Most wood also contains a variable amount of moisture which would quickly evaporate out into the vacuum of space, leaving porous gaps behind. The wood chosen would also need to exhibit a low thermal expansion, as it would be exposed to high temperature fluctuations. Thus far, the exact composition of the wood that Sumitomo Forestry would use for such a satellite is stated by the company as proprietary, though Takao Doi does cite a study conducted on the exposed portion of the Kib? Laboratory aboard the International Space Station looking at the elasticity of various types of wood when exposed to space.

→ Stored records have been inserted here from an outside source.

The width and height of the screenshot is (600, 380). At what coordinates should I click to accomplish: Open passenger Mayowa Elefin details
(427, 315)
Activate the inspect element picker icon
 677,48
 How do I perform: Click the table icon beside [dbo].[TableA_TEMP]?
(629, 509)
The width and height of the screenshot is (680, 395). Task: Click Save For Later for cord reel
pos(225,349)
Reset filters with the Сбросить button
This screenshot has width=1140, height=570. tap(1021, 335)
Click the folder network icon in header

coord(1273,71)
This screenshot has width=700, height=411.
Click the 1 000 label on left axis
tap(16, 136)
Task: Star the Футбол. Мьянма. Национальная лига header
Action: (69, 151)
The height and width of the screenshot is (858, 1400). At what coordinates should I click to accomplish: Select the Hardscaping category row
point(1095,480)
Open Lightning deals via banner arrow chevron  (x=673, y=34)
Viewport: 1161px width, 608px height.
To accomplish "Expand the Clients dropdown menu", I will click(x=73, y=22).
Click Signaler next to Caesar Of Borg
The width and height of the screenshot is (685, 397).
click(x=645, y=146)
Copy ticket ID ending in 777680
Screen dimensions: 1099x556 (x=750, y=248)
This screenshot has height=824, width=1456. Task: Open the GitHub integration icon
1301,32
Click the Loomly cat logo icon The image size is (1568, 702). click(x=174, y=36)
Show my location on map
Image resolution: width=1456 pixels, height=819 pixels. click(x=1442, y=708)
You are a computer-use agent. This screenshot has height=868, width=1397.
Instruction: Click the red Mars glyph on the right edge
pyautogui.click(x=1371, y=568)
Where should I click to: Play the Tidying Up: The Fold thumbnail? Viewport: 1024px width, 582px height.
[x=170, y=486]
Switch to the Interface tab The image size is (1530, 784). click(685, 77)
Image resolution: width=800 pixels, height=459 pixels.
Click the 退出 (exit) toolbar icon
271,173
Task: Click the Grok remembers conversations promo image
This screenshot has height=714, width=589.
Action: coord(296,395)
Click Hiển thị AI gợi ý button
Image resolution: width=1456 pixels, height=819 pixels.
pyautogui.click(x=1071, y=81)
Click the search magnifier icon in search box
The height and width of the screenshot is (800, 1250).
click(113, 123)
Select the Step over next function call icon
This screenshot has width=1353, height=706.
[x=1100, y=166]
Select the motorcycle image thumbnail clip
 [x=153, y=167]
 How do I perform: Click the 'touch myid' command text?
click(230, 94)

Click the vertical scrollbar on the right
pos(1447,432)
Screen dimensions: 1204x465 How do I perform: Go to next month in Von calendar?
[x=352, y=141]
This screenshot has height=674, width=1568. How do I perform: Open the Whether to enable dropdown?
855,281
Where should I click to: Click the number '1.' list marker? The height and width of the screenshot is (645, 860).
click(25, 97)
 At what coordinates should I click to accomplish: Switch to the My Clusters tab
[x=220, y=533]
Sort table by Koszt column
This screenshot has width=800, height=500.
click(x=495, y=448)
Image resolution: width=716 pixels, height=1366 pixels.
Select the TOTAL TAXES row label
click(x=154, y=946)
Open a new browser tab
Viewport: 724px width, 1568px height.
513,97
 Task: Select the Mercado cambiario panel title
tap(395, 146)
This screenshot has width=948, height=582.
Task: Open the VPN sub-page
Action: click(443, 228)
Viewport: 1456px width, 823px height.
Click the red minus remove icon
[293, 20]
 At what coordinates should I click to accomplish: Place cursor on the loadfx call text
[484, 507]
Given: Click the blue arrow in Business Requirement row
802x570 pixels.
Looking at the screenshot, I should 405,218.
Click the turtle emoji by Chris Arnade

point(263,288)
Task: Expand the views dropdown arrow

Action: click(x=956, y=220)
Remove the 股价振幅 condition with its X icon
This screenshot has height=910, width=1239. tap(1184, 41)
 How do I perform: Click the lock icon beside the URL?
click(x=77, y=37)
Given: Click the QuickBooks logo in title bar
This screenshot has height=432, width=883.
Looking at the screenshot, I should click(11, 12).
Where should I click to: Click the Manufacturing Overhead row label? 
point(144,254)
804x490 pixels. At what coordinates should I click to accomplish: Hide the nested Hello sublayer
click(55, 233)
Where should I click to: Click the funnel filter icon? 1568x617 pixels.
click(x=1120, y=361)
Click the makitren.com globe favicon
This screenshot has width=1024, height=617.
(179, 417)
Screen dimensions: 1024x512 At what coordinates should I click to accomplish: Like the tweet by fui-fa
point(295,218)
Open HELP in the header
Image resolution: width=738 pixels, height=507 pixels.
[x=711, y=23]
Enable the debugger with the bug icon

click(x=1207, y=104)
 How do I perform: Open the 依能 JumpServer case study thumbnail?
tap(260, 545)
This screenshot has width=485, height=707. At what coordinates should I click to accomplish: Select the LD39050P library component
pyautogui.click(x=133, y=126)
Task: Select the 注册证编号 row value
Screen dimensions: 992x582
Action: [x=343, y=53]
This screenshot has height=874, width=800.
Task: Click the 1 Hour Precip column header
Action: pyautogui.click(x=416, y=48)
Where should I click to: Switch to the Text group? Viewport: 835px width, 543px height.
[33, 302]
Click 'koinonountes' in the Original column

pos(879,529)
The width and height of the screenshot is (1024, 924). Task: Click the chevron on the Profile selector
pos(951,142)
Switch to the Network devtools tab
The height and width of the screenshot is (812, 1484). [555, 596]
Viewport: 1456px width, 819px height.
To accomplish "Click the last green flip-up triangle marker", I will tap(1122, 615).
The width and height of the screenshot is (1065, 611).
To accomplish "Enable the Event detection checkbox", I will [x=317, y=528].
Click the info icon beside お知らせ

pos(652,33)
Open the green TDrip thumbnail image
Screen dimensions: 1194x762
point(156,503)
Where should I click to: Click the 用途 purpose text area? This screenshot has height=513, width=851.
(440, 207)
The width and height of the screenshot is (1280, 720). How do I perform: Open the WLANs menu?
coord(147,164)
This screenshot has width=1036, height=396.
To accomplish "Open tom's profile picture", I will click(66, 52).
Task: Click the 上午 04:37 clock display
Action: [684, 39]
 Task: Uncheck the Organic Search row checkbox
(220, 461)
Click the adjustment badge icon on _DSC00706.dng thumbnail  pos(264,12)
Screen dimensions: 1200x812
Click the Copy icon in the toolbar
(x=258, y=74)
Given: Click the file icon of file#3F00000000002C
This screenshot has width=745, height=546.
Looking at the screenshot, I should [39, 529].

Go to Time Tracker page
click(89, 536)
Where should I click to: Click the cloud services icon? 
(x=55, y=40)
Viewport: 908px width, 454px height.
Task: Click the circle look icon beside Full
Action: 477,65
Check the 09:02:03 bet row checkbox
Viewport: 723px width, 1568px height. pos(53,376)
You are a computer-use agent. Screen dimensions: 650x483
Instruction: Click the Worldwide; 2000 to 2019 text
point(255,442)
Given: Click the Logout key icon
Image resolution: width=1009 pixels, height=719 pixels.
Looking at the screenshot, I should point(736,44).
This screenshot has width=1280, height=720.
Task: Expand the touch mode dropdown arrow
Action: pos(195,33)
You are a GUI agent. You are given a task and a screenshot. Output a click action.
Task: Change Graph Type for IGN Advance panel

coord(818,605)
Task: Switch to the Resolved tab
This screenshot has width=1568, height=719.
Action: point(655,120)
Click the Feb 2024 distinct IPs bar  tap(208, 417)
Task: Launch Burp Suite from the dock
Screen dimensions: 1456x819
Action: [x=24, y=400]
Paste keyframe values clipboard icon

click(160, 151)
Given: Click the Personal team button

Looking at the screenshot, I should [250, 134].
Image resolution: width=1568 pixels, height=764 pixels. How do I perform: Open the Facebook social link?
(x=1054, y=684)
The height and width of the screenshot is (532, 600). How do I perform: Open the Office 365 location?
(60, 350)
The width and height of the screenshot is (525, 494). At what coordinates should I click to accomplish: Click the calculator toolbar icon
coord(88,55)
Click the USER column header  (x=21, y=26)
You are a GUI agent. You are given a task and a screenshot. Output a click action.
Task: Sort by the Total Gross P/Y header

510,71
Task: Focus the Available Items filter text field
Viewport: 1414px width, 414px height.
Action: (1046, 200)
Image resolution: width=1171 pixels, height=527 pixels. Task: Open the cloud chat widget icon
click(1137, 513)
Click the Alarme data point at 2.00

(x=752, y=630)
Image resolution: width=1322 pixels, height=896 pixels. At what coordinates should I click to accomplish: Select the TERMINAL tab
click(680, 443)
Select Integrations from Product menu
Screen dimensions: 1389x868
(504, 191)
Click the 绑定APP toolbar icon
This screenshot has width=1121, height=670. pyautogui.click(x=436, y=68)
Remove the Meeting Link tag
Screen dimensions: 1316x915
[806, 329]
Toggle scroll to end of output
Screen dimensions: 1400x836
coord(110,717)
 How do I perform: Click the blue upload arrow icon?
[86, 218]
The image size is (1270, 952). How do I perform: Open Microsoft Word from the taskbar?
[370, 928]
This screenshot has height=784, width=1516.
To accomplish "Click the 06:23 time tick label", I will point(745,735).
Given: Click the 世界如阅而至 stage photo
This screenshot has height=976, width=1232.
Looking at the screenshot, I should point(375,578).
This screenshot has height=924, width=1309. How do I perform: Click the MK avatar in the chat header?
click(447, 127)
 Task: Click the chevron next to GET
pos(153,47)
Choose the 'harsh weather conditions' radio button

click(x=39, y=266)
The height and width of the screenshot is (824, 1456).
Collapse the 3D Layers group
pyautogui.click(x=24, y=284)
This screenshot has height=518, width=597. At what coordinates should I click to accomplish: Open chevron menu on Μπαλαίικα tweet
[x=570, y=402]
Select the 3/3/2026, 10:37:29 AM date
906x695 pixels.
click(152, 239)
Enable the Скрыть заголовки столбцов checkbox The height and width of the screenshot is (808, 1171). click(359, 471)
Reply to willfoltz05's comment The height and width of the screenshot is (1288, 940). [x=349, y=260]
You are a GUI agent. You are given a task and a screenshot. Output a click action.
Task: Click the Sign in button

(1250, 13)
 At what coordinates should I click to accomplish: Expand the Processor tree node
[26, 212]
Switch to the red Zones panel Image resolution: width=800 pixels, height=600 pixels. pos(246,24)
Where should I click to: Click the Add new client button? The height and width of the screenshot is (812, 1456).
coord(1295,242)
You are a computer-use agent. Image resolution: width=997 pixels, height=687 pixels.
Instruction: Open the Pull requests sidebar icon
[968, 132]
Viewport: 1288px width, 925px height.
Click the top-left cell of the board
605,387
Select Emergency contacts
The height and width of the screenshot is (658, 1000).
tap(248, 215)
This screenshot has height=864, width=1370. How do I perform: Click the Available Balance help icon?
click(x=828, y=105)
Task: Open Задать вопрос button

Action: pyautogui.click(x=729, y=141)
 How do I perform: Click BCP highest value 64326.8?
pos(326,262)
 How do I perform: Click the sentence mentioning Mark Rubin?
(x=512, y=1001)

One half of a Ranger balsa wood impactor limiter. Credit: NASA

Has there ever been a satellite incorporating mostly wood before? Yes: the early NASA Ranger missions to the Moon in the 1960s actually incorporated a balsa wood ‘impactor limiter’ sphere, meant to survive a crash on the lunar surface. Unfortunately, most of those early Rangers either failed shortly after launch, or missed the Moon entirely… one wooden impactor aboard Ranger 4 may have come to rest intact near Ioffe Crater on the lunar farside, but if it did, it never phoned home.

Still on the lunar surface? The Ranger 4 spacecraft on Earth shortly before encapsulation, with the balsa wood impactor limiter visible (the ball just below the nose cone). Credit: NASA

One other interesting idea is to construct a reentry heat-shield out of wood. China actually incorporated this feature using wooden impregnated-white oak heat-shields on its Fanhui Shei Weixing reconnaissance satellites, in a design that reportedly worked quite well.

When might ‘WoodSat take to space? Well, for now, Takao Doi and team are looking at fielding an initial design in the coming years, with a launch perhaps by 2023. The design we see in the one mockup released by Sumitomo Forestry looks like it’s based on a standard 6U cubesat.

For now, ‘Woodsat’ remains an interesting possibility, though a more viable solution to the space junk issue is to incorporate disposal features such as drag-sails as standard equipment, enabling satellites to reenter shortly after their useful lives in orbit are concluded.